*SET EXERCISE*:
Please switch "Personality" to "Profile" in the records, from the line containing "This screenshot has width=821, height=509." through the end of the records, and give back only those lines with nothing else changed.

# # # # # # #

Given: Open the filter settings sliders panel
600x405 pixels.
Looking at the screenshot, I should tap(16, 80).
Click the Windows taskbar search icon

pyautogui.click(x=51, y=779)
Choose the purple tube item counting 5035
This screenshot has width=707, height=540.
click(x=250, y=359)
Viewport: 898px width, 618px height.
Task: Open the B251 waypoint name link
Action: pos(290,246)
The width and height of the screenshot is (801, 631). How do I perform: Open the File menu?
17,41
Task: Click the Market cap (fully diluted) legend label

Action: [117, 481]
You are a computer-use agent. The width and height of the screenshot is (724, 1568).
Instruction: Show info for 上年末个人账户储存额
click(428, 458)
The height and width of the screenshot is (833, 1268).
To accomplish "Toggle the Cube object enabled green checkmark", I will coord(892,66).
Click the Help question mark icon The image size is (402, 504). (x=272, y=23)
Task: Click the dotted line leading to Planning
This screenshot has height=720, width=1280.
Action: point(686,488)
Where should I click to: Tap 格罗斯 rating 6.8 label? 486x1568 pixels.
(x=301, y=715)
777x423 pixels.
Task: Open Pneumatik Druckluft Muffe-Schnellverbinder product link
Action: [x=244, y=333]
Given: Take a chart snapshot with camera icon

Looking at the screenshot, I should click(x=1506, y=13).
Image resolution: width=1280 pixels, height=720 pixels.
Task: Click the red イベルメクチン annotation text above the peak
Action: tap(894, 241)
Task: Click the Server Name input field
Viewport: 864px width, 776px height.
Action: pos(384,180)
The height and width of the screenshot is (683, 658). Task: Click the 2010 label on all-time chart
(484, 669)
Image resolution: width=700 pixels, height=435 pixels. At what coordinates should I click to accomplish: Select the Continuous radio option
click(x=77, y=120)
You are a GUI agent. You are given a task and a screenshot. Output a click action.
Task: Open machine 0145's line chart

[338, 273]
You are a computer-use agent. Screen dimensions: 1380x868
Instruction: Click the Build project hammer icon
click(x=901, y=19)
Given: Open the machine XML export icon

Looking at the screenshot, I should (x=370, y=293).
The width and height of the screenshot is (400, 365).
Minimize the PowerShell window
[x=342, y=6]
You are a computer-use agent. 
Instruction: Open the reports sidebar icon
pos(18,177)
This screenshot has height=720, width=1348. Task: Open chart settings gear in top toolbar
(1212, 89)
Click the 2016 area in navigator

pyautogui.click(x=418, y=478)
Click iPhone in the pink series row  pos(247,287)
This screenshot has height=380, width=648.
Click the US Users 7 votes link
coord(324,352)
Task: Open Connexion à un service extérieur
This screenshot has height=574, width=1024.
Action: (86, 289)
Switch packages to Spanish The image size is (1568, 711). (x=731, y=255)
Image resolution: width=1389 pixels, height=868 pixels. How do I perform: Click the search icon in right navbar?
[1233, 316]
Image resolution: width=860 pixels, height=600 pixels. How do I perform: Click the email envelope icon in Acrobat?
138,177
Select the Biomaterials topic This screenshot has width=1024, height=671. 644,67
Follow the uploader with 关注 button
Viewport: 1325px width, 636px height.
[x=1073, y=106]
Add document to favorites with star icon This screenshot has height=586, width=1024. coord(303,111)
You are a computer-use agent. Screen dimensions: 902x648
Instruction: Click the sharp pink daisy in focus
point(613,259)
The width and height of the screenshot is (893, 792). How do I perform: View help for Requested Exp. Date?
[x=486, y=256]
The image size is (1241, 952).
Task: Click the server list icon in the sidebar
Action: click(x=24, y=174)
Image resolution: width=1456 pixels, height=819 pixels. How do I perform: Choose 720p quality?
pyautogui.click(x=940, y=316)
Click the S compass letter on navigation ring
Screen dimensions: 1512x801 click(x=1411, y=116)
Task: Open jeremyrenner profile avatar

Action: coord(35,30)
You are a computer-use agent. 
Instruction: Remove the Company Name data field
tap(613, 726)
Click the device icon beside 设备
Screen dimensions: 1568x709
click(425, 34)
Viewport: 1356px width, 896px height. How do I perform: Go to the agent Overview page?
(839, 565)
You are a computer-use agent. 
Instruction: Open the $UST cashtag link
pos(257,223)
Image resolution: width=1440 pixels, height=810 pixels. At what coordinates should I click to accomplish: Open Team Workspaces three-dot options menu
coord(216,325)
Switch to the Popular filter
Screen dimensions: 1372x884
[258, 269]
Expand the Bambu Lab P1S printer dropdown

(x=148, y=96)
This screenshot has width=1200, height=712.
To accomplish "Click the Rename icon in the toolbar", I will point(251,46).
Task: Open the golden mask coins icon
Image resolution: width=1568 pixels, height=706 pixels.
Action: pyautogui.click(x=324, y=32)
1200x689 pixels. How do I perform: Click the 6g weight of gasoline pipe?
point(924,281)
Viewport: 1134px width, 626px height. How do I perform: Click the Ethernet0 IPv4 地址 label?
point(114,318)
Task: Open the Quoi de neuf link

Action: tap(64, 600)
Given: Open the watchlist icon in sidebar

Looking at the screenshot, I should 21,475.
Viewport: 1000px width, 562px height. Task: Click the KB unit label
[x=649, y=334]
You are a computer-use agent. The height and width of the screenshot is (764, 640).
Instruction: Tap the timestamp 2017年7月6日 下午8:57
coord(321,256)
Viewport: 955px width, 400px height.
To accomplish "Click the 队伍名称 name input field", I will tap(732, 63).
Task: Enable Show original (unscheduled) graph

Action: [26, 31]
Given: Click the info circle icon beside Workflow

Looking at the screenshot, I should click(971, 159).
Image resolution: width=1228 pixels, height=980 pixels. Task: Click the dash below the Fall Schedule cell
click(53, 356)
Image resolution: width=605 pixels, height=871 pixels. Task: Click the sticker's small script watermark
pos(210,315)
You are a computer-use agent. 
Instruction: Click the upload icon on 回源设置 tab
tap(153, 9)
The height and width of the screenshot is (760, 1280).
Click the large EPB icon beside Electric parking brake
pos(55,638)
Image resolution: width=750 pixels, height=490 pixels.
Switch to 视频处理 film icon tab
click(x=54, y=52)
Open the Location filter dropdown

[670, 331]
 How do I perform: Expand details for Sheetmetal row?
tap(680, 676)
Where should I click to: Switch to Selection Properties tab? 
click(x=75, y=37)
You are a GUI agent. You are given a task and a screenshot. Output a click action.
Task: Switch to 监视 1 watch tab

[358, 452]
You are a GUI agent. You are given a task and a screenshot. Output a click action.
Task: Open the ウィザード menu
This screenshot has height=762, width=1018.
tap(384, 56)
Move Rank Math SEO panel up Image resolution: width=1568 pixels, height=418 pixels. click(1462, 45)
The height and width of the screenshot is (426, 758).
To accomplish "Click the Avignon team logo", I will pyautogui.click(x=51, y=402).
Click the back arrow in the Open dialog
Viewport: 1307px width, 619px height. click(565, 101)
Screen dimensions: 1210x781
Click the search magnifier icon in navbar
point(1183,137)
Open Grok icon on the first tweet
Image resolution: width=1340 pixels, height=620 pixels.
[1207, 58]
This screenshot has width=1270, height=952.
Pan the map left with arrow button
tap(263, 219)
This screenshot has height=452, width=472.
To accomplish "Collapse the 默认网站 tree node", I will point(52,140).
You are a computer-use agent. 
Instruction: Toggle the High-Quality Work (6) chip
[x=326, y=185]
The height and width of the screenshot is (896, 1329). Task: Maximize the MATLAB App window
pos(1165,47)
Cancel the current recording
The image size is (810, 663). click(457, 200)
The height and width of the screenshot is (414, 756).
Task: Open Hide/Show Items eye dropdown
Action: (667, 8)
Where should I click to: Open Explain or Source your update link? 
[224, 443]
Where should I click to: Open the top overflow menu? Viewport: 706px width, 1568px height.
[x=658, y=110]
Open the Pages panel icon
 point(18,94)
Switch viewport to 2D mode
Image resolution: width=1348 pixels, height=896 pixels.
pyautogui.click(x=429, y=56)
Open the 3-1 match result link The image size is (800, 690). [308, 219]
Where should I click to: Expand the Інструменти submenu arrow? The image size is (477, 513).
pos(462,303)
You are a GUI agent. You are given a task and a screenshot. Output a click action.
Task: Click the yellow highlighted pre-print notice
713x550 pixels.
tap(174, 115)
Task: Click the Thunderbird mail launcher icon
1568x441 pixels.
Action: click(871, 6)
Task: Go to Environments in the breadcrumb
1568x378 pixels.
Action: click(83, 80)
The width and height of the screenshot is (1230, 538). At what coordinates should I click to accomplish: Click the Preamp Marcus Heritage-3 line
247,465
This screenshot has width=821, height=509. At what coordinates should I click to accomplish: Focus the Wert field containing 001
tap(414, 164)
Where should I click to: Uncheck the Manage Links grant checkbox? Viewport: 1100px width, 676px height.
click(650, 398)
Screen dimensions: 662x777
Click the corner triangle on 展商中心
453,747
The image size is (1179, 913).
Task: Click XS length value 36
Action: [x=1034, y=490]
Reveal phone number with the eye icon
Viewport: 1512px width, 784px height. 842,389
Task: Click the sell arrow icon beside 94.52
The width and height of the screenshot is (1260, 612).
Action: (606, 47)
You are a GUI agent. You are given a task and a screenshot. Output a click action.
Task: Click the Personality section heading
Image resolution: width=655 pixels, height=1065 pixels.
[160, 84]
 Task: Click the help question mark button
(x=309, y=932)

# # # # # # #

*FINAL RESULT*:
This screenshot has width=821, height=509. At what coordinates should I click to accomplish: Focus the Wert field containing 001
tap(414, 164)
Where should I click to: Uncheck the Manage Links grant checkbox? Viewport: 1100px width, 676px height.
click(650, 398)
Screen dimensions: 662x777
Click the corner triangle on 展商中心
453,747
The image size is (1179, 913).
Task: Click XS length value 36
Action: [x=1034, y=490]
Reveal phone number with the eye icon
Viewport: 1512px width, 784px height. 842,389
Task: Click the sell arrow icon beside 94.52
The width and height of the screenshot is (1260, 612).
Action: (606, 47)
You are a GUI agent. You are given a task and a screenshot. Output a click action.
Task: Click the Profile section heading
Image resolution: width=655 pixels, height=1065 pixels.
[160, 84]
 Task: Click the help question mark button
(x=309, y=932)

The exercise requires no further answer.